# The problem
Look through the entries below and show every line containing the word "computer".

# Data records
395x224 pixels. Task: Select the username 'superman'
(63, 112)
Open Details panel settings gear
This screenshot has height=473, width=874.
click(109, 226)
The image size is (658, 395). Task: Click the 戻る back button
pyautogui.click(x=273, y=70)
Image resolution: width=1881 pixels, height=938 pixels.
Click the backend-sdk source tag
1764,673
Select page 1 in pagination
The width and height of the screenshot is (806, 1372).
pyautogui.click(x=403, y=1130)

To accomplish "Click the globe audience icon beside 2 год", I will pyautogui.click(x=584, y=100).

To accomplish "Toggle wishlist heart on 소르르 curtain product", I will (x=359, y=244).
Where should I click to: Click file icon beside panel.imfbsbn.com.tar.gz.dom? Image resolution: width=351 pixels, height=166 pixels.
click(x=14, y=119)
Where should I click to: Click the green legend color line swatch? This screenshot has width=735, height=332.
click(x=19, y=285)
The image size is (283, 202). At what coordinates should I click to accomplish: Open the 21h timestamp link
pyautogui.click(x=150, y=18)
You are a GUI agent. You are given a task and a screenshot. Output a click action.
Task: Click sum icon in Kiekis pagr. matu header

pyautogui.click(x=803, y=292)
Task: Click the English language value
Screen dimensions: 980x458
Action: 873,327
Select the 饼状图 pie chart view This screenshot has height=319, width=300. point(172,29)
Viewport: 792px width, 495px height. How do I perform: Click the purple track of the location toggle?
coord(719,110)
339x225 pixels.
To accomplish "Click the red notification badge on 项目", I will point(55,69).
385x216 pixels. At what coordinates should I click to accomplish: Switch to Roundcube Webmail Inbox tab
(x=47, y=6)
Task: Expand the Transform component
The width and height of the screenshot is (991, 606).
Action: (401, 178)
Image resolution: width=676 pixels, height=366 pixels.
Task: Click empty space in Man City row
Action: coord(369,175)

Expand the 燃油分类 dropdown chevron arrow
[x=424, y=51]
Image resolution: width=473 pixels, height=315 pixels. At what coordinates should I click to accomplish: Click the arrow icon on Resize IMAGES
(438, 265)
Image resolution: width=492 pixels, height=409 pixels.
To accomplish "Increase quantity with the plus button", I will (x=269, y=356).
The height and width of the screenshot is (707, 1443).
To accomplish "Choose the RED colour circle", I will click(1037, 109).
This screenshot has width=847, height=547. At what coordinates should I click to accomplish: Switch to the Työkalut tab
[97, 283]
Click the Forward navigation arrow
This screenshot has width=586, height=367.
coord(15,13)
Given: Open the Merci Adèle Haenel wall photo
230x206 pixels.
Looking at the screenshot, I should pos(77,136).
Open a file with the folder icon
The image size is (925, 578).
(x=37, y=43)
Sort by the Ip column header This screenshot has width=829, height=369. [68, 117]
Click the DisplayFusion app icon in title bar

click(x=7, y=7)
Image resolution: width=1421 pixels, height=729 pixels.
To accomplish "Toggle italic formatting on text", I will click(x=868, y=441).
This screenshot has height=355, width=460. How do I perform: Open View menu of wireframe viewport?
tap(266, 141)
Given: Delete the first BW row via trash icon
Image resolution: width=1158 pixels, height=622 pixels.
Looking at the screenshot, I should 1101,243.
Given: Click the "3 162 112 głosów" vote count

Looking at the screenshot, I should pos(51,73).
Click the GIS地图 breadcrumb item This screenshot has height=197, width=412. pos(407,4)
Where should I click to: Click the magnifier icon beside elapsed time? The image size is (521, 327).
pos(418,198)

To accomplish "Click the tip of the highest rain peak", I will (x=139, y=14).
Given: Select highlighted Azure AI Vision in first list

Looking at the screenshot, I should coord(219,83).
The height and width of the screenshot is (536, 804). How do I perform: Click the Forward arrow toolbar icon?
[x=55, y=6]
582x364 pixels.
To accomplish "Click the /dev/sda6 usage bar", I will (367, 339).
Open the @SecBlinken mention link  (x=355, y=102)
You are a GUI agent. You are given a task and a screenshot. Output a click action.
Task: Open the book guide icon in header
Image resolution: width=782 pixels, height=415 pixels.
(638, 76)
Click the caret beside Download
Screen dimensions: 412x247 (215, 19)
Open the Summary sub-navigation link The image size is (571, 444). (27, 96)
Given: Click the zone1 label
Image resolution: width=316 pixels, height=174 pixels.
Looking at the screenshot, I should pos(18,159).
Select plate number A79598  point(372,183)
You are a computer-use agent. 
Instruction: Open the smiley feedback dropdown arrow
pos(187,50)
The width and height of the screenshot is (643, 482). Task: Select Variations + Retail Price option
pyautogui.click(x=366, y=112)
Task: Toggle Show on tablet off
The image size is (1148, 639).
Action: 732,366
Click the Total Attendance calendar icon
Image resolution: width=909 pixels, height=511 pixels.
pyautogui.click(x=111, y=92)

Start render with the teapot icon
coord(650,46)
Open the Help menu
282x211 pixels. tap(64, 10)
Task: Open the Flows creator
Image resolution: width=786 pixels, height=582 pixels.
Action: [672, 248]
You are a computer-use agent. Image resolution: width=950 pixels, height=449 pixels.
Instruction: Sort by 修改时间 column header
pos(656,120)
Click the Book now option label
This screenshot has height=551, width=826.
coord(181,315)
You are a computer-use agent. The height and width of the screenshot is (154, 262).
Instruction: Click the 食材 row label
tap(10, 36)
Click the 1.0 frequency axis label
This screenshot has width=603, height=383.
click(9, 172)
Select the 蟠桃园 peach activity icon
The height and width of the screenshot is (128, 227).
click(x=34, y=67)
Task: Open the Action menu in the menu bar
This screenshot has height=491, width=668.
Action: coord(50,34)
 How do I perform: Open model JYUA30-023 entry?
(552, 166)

# Solution to this problem
You are a computer-use agent. 
You are a computer-use agent. Image resolution: width=950 pixels, height=449 pixels.
You are a computer-use agent. The height and width of the screenshot is (154, 262).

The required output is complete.